_BRIEF:_ Below are the records. Retype exactly the lines between the lines holding "MODLITBA K NAJSVÄTEJŠIEMU" and "Eshop (4, 279)", inclusive.

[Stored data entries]
-----
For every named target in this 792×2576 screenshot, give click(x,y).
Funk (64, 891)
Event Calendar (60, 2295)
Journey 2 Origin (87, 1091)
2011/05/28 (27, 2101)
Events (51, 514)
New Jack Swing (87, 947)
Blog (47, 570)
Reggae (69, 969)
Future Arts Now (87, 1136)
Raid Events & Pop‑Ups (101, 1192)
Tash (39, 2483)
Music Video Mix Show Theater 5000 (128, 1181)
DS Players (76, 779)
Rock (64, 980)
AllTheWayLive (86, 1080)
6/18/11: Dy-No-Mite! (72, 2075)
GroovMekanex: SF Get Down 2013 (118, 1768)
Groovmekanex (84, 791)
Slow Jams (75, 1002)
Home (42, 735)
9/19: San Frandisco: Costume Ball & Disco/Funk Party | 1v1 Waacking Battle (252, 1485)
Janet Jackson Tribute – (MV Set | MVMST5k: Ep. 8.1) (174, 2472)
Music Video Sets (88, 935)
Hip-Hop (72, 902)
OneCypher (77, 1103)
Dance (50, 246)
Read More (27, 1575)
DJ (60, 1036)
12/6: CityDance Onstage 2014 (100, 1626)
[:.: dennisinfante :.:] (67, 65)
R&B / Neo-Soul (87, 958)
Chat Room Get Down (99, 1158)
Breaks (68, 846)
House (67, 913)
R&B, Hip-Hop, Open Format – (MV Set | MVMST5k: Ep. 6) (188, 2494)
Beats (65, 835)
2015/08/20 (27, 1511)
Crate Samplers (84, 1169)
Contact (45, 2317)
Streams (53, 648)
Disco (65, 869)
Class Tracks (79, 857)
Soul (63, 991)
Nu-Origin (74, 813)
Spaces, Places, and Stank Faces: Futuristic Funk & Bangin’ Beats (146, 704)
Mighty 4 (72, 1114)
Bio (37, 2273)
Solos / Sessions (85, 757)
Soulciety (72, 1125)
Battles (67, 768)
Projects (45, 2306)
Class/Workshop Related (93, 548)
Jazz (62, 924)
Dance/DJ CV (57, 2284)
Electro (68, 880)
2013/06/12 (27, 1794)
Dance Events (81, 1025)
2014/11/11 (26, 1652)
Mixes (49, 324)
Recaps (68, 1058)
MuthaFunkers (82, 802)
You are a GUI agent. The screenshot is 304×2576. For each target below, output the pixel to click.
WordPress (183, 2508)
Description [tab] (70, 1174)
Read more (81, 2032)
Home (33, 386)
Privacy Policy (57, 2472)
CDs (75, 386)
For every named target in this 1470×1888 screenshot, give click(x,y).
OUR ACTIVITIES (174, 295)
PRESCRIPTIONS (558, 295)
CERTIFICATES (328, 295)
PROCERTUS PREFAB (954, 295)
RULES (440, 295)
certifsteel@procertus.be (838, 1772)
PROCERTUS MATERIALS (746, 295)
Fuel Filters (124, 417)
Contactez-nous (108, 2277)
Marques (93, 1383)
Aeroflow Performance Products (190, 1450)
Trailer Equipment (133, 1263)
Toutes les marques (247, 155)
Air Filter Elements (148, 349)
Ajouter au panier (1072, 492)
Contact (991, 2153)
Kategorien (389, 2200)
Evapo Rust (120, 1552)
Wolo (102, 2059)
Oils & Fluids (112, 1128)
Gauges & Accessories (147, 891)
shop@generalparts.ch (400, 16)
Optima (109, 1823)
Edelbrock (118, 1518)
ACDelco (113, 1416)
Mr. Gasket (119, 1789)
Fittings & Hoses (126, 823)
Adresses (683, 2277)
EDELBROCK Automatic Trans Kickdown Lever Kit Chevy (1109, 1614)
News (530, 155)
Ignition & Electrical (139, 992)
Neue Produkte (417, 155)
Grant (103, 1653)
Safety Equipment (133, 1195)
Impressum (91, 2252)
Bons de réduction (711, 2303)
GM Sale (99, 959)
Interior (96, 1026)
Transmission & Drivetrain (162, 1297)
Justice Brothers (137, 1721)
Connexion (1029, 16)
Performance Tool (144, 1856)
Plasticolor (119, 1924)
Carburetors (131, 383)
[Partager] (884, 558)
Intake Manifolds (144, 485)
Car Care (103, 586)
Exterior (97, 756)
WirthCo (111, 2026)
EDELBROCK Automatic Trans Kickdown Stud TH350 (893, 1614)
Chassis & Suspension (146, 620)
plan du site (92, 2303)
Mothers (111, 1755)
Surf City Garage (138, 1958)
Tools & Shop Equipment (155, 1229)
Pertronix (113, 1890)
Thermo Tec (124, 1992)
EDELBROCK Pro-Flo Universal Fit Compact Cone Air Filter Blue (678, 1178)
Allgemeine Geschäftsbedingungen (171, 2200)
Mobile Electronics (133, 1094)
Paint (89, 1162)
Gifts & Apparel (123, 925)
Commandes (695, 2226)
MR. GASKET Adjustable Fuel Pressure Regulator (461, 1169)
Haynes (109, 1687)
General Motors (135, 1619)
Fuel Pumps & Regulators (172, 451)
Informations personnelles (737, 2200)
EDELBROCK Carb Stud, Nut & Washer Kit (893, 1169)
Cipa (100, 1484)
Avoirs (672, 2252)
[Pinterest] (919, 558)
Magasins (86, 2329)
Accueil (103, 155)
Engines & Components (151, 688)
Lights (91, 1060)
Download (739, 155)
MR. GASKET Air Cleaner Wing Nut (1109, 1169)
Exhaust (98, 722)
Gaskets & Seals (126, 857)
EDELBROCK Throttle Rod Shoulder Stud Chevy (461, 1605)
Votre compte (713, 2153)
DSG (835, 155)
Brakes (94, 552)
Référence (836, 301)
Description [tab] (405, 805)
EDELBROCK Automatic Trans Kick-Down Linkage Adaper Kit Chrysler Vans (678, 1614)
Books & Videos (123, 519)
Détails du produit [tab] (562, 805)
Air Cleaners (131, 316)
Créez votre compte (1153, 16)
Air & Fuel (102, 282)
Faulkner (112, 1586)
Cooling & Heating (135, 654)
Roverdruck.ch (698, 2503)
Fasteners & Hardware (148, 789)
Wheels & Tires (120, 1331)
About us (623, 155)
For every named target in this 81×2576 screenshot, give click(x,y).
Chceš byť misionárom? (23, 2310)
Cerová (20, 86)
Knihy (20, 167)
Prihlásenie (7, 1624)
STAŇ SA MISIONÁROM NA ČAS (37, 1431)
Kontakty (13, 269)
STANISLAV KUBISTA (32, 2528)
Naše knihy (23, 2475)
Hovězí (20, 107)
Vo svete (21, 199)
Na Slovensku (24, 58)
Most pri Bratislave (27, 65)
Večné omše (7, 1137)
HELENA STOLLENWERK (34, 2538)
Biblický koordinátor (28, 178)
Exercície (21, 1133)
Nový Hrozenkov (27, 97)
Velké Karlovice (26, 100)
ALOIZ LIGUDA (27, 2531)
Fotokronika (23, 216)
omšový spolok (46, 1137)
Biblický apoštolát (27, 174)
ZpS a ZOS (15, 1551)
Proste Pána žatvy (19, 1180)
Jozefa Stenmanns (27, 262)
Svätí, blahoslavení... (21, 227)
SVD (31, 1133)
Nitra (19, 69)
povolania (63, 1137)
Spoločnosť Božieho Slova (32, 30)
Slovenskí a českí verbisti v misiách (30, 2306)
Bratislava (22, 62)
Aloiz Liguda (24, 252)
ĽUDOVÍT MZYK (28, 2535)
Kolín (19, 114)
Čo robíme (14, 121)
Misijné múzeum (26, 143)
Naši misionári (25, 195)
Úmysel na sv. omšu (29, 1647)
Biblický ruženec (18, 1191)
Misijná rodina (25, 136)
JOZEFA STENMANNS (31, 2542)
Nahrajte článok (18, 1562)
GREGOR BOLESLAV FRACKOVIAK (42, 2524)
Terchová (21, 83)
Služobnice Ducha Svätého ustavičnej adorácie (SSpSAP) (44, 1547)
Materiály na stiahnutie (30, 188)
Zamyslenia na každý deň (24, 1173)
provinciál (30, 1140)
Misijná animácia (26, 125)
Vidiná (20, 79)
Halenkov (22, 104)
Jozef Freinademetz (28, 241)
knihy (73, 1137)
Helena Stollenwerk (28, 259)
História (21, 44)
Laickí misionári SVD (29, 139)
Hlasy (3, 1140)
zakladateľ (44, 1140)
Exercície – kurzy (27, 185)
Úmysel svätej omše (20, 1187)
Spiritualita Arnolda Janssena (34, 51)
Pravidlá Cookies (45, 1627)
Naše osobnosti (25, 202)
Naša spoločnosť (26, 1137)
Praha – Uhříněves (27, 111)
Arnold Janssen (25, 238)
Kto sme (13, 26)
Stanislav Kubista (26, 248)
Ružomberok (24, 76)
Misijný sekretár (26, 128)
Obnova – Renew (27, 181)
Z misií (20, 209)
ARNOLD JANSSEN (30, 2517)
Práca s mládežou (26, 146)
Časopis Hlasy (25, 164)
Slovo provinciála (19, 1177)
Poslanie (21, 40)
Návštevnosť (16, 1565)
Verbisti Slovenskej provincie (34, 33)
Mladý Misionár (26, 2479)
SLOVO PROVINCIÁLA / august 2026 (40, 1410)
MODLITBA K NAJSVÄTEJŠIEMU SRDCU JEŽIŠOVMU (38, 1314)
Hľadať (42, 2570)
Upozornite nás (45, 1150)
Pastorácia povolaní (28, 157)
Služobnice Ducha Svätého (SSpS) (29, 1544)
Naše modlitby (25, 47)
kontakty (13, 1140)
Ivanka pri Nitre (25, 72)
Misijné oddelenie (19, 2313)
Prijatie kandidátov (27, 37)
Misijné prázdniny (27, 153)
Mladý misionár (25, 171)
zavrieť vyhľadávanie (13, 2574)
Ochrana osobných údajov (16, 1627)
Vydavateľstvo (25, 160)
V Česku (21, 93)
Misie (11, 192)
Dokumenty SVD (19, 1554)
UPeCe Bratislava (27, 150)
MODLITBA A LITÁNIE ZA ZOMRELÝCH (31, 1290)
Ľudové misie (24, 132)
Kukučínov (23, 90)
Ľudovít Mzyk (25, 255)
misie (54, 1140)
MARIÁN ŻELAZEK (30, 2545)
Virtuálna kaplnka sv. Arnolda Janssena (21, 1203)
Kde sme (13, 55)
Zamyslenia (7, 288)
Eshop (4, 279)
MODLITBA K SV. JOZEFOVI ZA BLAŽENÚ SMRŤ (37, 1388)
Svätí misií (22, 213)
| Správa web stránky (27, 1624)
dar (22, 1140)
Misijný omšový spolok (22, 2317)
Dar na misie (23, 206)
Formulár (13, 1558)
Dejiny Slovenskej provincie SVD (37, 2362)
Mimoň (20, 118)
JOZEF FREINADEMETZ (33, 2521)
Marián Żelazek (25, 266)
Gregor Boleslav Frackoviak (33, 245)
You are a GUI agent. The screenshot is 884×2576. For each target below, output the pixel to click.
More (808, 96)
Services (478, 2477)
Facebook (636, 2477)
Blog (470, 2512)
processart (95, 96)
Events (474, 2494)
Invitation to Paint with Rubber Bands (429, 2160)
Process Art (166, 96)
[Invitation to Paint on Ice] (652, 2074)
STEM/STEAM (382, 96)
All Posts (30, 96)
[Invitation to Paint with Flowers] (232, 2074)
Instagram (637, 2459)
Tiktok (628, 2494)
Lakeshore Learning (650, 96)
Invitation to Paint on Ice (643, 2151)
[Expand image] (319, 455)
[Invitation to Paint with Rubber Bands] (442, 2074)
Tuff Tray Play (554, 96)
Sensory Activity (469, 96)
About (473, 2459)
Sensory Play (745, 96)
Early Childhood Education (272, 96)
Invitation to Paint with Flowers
-----
_TASK ANSWER:_
MODLITBA K NAJSVÄTEJŠIEMU SRDCU JEŽIŠOVMU (38, 1314)
Hľadať (42, 2570)
Upozornite nás (45, 1150)
Pastorácia povolaní (28, 157)
Služobnice Ducha Svätého (SSpS) (29, 1544)
Naše modlitby (25, 47)
kontakty (13, 1140)
Ivanka pri Nitre (25, 72)
Misijné oddelenie (19, 2313)
Prijatie kandidátov (27, 37)
Misijné prázdniny (27, 153)
Mladý misionár (25, 171)
zavrieť vyhľadávanie (13, 2574)
Ochrana osobných údajov (16, 1627)
Vydavateľstvo (25, 160)
V Česku (21, 93)
Misie (11, 192)
Dokumenty SVD (19, 1554)
UPeCe Bratislava (27, 150)
MODLITBA A LITÁNIE ZA ZOMRELÝCH (31, 1290)
Ľudové misie (24, 132)
Kukučínov (23, 90)
Ľudovít Mzyk (25, 255)
misie (54, 1140)
MARIÁN ŻELAZEK (30, 2545)
Virtuálna kaplnka sv. Arnolda Janssena (21, 1203)
Kde sme (13, 55)
Zamyslenia (7, 288)
Eshop (4, 279)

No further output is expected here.